Content starts

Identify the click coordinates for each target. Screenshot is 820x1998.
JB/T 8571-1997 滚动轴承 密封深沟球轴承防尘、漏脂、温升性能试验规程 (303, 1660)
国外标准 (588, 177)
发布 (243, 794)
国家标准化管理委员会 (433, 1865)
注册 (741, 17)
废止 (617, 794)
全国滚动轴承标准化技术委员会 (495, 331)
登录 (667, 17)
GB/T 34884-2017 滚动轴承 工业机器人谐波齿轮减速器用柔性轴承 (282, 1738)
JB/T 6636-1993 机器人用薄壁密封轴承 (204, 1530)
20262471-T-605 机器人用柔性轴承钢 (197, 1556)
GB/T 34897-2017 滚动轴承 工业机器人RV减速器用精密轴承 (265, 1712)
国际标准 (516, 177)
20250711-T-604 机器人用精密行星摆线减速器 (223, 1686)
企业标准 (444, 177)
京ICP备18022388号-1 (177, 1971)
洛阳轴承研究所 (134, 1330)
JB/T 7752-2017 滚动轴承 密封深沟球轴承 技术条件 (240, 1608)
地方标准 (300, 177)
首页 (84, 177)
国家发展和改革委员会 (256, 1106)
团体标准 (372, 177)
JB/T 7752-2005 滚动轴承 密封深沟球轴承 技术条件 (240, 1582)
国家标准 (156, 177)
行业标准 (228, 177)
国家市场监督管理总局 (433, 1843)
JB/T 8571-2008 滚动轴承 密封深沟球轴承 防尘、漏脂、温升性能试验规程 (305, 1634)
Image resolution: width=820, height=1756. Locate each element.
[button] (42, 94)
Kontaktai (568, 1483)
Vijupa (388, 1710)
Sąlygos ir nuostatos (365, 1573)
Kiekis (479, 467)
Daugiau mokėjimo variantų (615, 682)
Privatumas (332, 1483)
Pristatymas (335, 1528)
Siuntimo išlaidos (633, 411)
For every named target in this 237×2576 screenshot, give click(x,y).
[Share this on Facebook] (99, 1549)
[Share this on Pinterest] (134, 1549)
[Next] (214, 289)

Content ends

Please make an exact copy of the lines above from the line with "JB/T 7752-2017 滚动轴承 密封深沟球轴承 技术条件 (240, 1608)" through the line with "Siuntimo išlaidos (633, 411)", both ends included.

_FINAL ANSWER_
JB/T 7752-2017 滚动轴承 密封深沟球轴承 技术条件 (240, 1608)
地方标准 (300, 177)
首页 (84, 177)
国家发展和改革委员会 (256, 1106)
团体标准 (372, 177)
JB/T 7752-2005 滚动轴承 密封深沟球轴承 技术条件 (240, 1582)
国家标准 (156, 177)
行业标准 (228, 177)
国家市场监督管理总局 (433, 1843)
JB/T 8571-2008 滚动轴承 密封深沟球轴承 防尘、漏脂、温升性能试验规程 (305, 1634)
Image resolution: width=820, height=1756. Locate each element.
[button] (42, 94)
Kontaktai (568, 1483)
Vijupa (388, 1710)
Sąlygos ir nuostatos (365, 1573)
Kiekis (479, 467)
Daugiau mokėjimo variantų (615, 682)
Privatumas (332, 1483)
Pristatymas (335, 1528)
Siuntimo išlaidos (633, 411)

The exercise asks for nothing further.